Come avevamo già avuto modo di osservare in passato quando abbiamo trattato questo genere di argomenti, tra le cause alla base di questo problema quella prominente è quel meccanismo di funzionamento dei chatbot che ha lo scopo specifico di coinvolgere e agganciare l'utente, toccando le leve psicologiche. Tutto ciò si concretizza in manifestazioni di compiacenza, accondiscendenza se non vera e propria piaggeria, spesso in forma subdola e sottile che possono avere l'effetto di rafforzare credenze distorte, confermando o addirittura amplificando gli eventuali deliri senza segnalarli o offrire un aiuto nella verifica della realtà.
A rafforzare ulteriormente la decisione di Brisson di avviare The Human Line Project e il gruppo di supporto The Spiral è stata anche la consapevolezza di un duplice effetto dei social media: da un lato, hanno permesso di dare visibilità al fenomeno e di entrare in contatto con persone in cerca di aiuto; dall’altro, però, hanno anche esposto queste stesse persone a episodi di scetticismo, derisione e, in alcuni casi, alla colpevolizzazione delle vittime, contribuendo così a negare l’esistenza stessa del problema.
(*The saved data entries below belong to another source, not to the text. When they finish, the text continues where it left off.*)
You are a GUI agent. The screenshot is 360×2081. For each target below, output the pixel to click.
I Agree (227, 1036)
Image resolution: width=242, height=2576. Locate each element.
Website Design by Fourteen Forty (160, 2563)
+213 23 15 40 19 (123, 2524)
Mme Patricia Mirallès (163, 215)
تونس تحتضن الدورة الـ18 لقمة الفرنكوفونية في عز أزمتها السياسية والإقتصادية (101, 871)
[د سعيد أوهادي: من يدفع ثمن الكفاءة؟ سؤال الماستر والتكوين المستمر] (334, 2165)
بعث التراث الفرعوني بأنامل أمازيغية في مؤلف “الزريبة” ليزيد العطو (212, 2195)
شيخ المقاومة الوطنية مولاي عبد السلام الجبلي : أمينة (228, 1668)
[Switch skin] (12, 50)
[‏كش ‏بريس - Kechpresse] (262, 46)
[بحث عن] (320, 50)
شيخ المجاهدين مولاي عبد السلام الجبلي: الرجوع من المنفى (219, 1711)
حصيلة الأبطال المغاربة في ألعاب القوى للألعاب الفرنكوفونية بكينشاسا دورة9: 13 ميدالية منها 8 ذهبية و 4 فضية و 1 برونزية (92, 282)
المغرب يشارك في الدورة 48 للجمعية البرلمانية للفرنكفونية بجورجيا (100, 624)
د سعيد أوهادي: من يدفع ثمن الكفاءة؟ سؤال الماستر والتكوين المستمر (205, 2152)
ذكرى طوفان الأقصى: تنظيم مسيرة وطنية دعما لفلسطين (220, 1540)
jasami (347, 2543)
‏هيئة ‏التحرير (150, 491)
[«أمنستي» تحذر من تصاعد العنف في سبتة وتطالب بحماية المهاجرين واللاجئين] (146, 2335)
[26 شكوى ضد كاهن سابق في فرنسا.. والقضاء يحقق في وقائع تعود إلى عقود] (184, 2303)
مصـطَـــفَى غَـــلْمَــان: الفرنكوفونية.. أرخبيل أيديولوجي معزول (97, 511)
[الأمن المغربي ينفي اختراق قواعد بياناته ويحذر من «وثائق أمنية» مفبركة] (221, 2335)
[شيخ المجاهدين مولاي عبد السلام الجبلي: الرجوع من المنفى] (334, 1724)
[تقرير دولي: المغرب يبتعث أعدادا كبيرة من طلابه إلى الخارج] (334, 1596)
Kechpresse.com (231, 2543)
Se iniziative come quella ideata da Brisson offrono un modo per affrontare il problema in maniera reattiva, è necessario anche un approccio preventivo o proattivo che parta da una alfabetizzazione sull'uso degli agenti conversazionali, per evitare che si ripeta - e probabilmente in maniera ancor più grave - quanto accaduto con la diffusione i social network, i cui effetti sulla società e sulle relazioni umane sono stati del tutto ignorati da parte delle grandi aziende. Purtroppo, però, l'essere umano ha dato prova più volte di imparare difficilmente dal passato, specialmente quando nell'equazione si inserisce il profitto.